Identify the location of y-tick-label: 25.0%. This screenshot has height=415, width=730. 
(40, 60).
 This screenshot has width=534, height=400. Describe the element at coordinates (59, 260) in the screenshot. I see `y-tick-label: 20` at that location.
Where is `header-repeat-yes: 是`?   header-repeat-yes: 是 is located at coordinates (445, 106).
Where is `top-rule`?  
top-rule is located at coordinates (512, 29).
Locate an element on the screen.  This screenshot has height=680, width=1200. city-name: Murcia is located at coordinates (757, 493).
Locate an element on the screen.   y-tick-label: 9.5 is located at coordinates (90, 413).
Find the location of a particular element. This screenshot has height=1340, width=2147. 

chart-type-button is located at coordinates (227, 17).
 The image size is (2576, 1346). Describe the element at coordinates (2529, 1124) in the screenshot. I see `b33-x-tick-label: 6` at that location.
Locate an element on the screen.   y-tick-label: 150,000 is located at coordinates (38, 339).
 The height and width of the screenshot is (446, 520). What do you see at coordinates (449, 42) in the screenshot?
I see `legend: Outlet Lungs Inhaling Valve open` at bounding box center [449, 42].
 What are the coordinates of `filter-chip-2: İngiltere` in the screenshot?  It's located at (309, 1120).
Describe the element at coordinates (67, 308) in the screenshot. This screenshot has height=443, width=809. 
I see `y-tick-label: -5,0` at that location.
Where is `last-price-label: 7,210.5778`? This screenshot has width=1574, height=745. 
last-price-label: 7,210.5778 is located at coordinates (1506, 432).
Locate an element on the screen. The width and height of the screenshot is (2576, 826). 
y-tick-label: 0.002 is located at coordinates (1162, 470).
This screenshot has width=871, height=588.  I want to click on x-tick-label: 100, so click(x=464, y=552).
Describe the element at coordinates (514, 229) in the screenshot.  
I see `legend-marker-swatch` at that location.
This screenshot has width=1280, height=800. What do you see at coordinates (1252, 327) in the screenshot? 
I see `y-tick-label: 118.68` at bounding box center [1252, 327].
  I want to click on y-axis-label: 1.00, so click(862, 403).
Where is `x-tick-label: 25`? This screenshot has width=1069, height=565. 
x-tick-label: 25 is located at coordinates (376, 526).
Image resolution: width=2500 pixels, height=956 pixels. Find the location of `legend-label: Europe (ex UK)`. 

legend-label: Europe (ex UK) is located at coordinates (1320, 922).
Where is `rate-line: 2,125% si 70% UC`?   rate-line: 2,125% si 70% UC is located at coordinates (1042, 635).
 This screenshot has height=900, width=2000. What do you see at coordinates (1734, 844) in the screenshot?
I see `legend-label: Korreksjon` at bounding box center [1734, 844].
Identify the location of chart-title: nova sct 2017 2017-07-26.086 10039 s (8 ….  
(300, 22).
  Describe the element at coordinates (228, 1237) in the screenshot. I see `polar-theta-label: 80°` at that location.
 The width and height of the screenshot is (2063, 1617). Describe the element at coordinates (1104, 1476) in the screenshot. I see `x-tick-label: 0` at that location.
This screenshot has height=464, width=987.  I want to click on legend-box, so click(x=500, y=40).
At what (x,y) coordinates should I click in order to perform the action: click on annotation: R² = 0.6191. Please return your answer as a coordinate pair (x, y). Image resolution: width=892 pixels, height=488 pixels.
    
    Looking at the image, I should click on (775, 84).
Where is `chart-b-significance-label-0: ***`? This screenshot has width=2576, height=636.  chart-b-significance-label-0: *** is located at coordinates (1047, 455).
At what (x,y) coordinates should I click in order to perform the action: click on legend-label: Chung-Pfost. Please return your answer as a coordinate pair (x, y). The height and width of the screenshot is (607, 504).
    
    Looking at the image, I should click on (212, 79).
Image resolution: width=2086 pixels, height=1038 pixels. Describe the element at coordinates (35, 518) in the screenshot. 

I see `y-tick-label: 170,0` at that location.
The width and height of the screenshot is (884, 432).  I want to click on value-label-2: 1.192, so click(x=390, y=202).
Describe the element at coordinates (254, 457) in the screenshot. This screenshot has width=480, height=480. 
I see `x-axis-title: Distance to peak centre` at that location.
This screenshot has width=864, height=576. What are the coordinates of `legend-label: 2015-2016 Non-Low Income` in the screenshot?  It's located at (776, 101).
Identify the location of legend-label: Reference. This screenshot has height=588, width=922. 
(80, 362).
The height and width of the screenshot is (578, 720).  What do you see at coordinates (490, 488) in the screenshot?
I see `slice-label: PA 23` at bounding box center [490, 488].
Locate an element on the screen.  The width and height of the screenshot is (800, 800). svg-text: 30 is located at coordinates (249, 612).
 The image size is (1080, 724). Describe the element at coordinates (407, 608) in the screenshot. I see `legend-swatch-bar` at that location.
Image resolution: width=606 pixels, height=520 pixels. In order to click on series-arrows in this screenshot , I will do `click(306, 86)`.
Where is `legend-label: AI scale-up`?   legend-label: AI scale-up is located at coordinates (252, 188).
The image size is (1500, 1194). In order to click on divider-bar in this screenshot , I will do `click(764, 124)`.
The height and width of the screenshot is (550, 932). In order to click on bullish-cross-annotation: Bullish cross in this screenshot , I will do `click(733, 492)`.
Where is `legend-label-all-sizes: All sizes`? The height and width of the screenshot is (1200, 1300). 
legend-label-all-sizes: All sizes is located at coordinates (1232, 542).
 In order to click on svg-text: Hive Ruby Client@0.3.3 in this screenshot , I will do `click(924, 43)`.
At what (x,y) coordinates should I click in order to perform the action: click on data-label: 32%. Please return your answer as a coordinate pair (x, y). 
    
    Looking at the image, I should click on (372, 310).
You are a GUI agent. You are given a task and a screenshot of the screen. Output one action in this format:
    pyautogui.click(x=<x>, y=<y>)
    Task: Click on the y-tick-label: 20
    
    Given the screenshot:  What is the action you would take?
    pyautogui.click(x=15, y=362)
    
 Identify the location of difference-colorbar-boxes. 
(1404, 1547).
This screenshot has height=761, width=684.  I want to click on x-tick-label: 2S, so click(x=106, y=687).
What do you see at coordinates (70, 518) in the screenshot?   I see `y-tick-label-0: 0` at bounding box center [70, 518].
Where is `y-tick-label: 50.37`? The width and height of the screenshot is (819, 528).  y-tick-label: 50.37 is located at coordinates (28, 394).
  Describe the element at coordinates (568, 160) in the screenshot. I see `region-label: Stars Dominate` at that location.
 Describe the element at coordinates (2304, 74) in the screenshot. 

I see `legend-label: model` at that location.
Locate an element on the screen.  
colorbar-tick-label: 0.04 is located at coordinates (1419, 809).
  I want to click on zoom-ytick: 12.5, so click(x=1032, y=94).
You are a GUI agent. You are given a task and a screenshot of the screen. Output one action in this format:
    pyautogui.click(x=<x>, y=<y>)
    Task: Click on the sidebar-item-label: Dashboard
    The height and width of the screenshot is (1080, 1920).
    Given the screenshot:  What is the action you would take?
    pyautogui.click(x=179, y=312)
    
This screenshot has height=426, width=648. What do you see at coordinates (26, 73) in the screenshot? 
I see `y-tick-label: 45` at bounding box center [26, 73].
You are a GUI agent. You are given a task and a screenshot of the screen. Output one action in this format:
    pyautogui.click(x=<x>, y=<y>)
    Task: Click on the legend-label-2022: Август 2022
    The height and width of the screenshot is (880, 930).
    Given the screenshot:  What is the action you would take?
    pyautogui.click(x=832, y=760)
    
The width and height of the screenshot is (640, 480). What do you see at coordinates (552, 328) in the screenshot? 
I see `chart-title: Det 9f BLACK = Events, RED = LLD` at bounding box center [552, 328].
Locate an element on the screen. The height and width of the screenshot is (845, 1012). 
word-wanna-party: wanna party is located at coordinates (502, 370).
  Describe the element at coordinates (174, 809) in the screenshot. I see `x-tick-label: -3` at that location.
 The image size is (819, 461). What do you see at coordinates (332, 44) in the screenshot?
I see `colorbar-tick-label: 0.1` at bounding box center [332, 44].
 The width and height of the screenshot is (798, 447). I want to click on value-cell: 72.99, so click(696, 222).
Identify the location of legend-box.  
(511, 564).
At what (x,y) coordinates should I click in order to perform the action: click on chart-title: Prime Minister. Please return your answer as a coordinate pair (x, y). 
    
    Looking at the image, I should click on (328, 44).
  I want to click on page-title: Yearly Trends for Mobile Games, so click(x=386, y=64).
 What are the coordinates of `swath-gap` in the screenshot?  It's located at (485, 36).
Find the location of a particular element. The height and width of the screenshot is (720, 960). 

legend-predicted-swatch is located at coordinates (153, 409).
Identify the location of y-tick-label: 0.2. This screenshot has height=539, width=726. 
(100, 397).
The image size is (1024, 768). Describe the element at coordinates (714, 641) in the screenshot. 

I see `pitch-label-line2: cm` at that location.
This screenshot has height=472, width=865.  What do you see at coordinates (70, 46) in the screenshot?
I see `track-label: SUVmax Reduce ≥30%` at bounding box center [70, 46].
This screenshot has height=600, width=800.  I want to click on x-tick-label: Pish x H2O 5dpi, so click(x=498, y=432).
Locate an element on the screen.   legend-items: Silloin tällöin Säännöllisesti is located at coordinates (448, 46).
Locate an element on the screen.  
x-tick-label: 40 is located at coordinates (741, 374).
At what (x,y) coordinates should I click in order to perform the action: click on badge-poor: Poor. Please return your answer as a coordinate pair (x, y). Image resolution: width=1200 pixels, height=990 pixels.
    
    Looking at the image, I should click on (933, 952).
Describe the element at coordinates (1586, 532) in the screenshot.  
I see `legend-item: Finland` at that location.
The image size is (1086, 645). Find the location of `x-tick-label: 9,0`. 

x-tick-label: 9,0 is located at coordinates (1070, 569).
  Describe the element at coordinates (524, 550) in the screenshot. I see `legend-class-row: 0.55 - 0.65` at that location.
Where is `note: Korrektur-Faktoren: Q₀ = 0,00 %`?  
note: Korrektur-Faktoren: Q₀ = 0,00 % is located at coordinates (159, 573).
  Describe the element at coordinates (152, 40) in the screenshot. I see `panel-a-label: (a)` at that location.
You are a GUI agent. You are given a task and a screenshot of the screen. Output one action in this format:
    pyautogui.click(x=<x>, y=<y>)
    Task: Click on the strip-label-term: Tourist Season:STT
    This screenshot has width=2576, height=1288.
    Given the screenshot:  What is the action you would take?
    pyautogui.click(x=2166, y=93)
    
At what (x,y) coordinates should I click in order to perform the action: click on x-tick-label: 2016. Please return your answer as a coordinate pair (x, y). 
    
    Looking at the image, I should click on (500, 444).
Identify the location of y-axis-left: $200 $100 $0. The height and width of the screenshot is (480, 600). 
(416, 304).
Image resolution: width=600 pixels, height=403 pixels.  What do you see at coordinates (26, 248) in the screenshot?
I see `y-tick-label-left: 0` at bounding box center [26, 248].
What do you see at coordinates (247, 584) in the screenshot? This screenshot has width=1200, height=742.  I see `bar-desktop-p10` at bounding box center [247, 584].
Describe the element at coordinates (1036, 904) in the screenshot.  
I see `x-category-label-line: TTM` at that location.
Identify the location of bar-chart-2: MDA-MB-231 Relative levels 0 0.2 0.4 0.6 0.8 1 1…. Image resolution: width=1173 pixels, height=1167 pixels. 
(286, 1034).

****************

What the task requires
Write out, word for word, the lines of the listing above, starting at the line that contains "The height and width of the screenshot is (550, 932)." and ending at the line that contains "center [26, 73].".

Exercise result
The height and width of the screenshot is (550, 932). In order to click on bullish-cross-annotation: Bullish cross in this screenshot , I will do `click(733, 492)`.
Where is `legend-label-all-sizes: All sizes`? The height and width of the screenshot is (1200, 1300). 
legend-label-all-sizes: All sizes is located at coordinates (1232, 542).
 In order to click on svg-text: Hive Ruby Client@0.3.3 in this screenshot , I will do `click(924, 43)`.
At what (x,y) coordinates should I click in order to perform the action: click on data-label: 32%. Please return your answer as a coordinate pair (x, y). 
    
    Looking at the image, I should click on (372, 310).
You are a GUI agent. You are given a task and a screenshot of the screen. Output one action in this format:
    pyautogui.click(x=<x>, y=<y>)
    Task: Click on the y-tick-label: 20
    
    Given the screenshot:  What is the action you would take?
    pyautogui.click(x=15, y=362)
    
 Identify the location of difference-colorbar-boxes. 
(1404, 1547).
This screenshot has height=761, width=684.  I want to click on x-tick-label: 2S, so click(x=106, y=687).
What do you see at coordinates (70, 518) in the screenshot?   I see `y-tick-label-0: 0` at bounding box center [70, 518].
Where is `y-tick-label: 50.37`? The width and height of the screenshot is (819, 528).  y-tick-label: 50.37 is located at coordinates (28, 394).
  Describe the element at coordinates (568, 160) in the screenshot. I see `region-label: Stars Dominate` at that location.
 Describe the element at coordinates (2304, 74) in the screenshot. 

I see `legend-label: model` at that location.
Locate an element on the screen.  
colorbar-tick-label: 0.04 is located at coordinates (1419, 809).
  I want to click on zoom-ytick: 12.5, so click(x=1032, y=94).
You are a GUI agent. You are given a task and a screenshot of the screen. Output one action in this format:
    pyautogui.click(x=<x>, y=<y>)
    Task: Click on the sidebar-item-label: Dashboard
    The height and width of the screenshot is (1080, 1920).
    Given the screenshot:  What is the action you would take?
    pyautogui.click(x=179, y=312)
    
This screenshot has height=426, width=648. What do you see at coordinates (26, 73) in the screenshot? 
I see `y-tick-label: 45` at bounding box center [26, 73].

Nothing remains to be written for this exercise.